(Pixel coordinate grounding data)
----------------

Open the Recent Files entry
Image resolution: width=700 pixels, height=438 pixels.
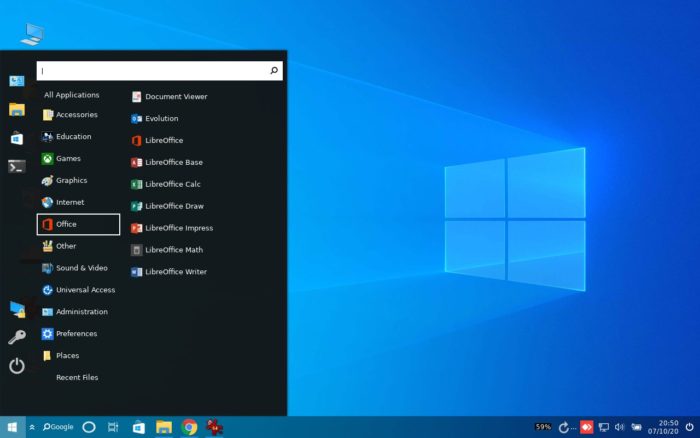click(77, 377)
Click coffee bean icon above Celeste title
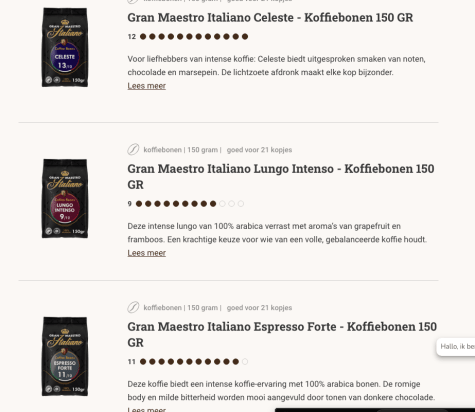Viewport: 475px width, 412px height. [x=133, y=1]

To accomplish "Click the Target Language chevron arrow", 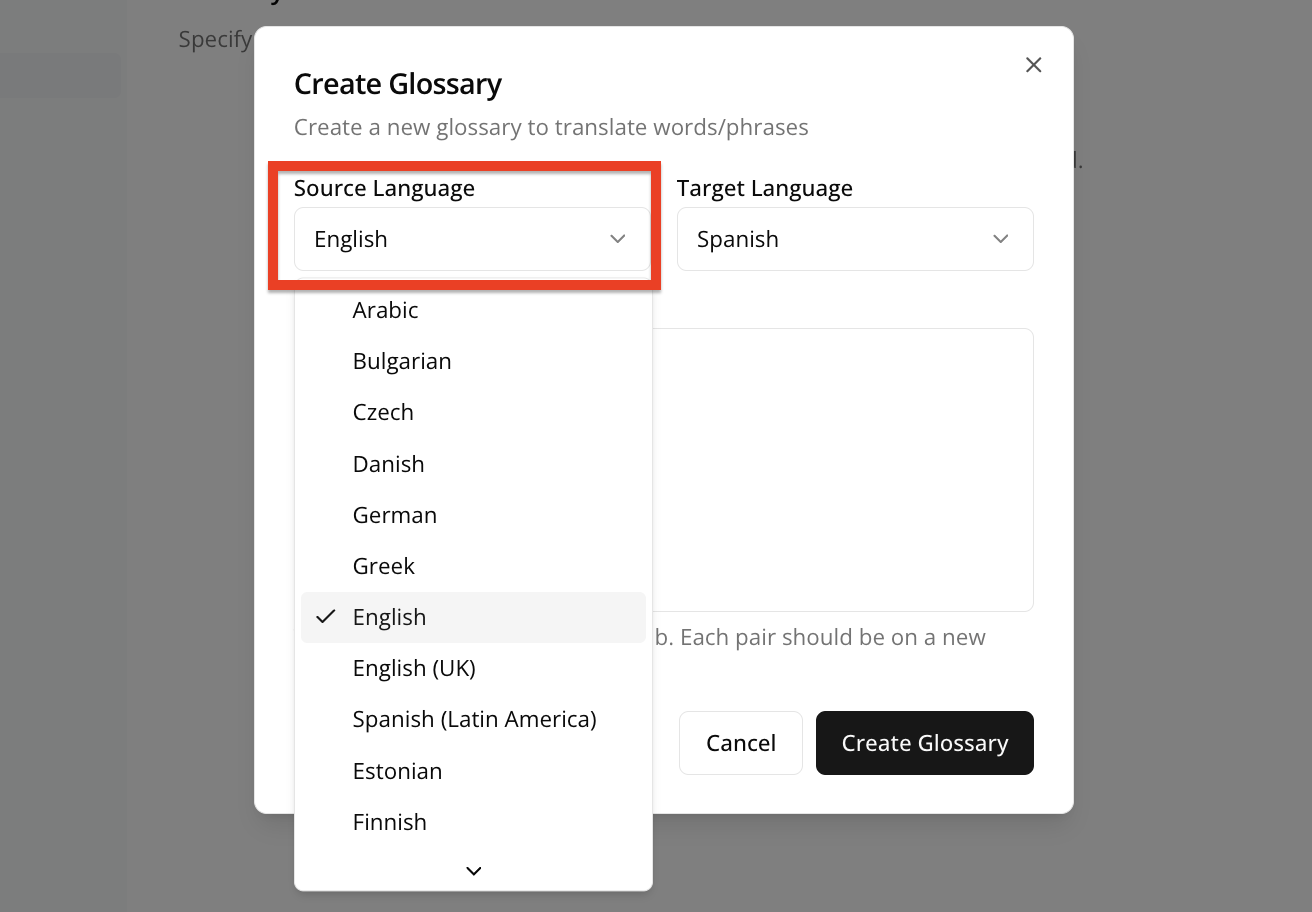I will (1000, 239).
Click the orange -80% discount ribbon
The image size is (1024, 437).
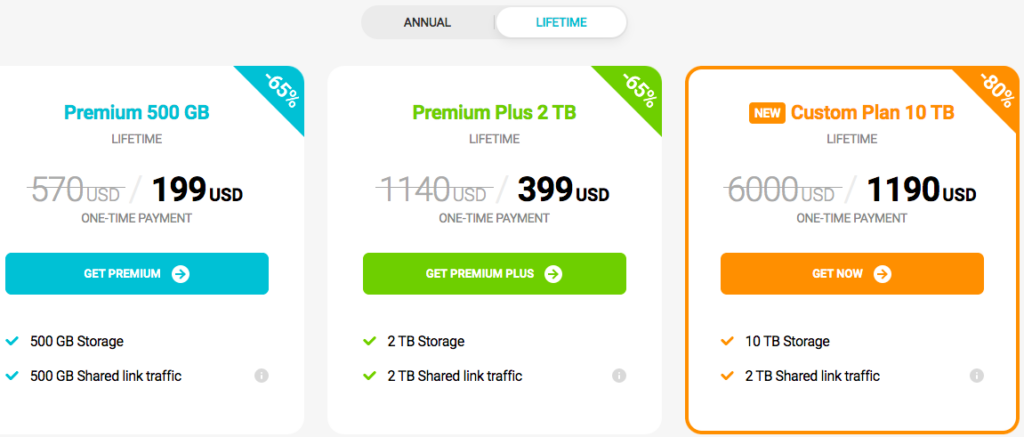(995, 90)
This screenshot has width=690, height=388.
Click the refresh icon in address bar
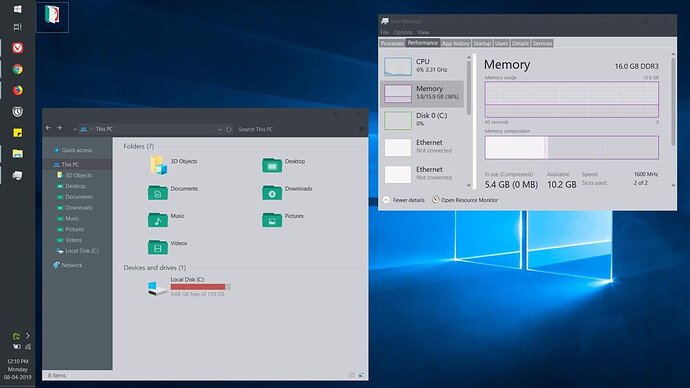click(228, 129)
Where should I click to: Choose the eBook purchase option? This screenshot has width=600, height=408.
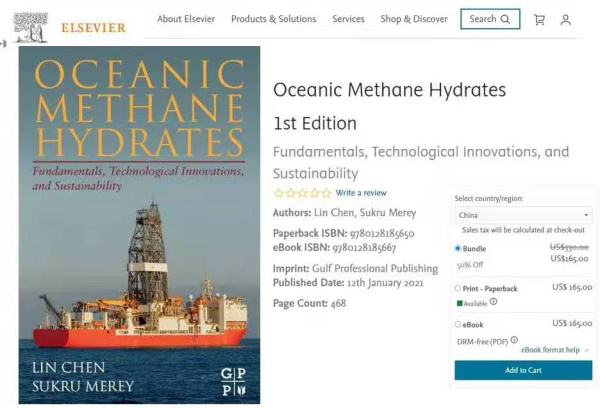[x=458, y=324]
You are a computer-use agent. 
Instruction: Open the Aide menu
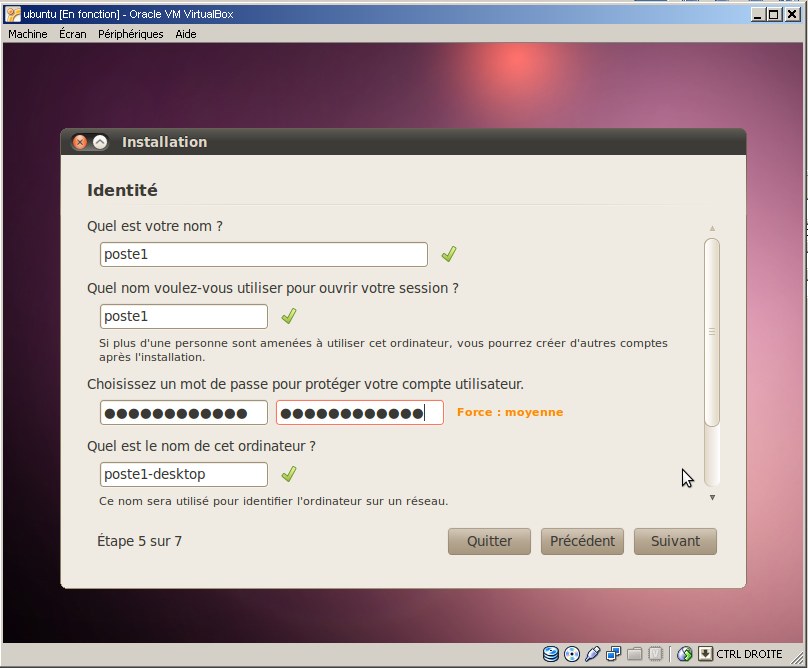186,34
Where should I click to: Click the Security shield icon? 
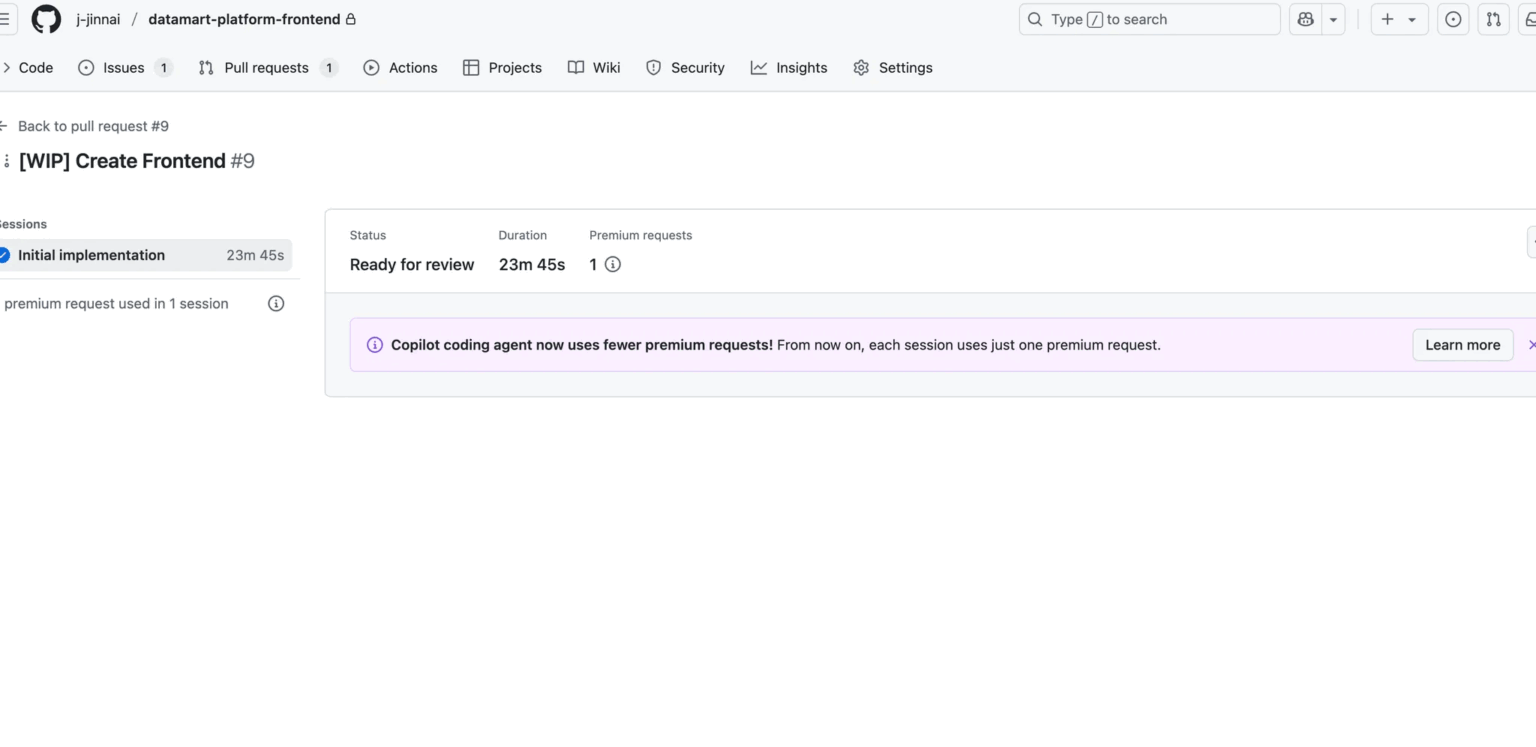point(655,67)
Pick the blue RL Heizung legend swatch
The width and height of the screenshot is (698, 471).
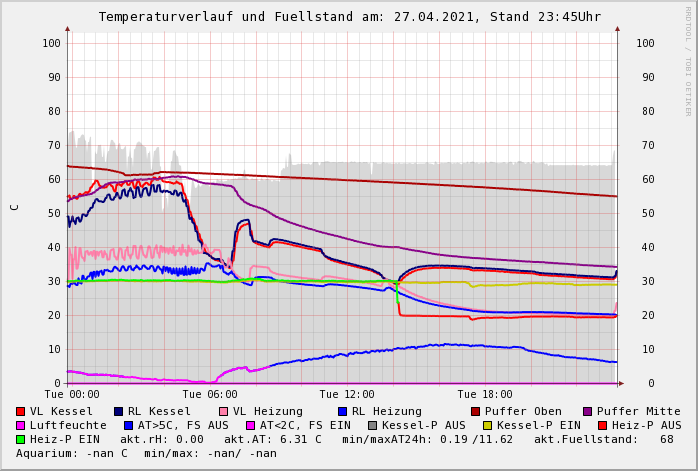coord(342,411)
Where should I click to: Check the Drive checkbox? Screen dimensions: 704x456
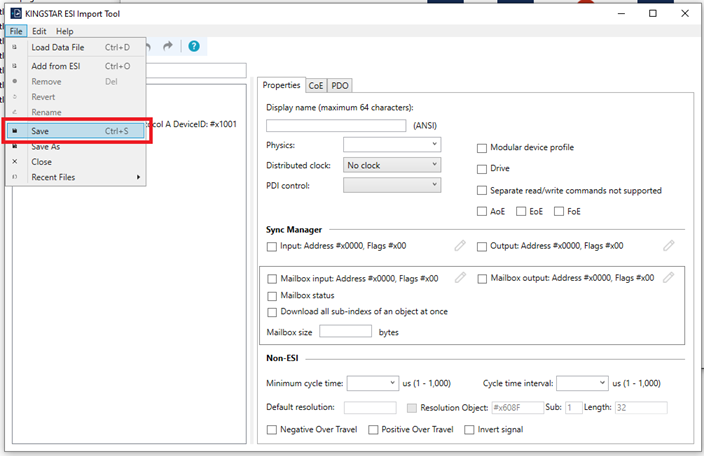click(482, 168)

----------------

§ TASK TO COMPLETE
Would you reproduce the lines from the one with "Instruction: Open the Aide menu" through the final line of the data above, exactly and only those, without any pictures?

§ EXERCISE ANSWER
Instruction: Open the Aide menu
186,34
Where should I click to: Click the Security shield icon? 
point(655,67)
Pick the blue RL Heizung legend swatch
The width and height of the screenshot is (698, 471).
coord(342,411)
Where should I click to: Check the Drive checkbox? Screen dimensions: 704x456
click(482, 168)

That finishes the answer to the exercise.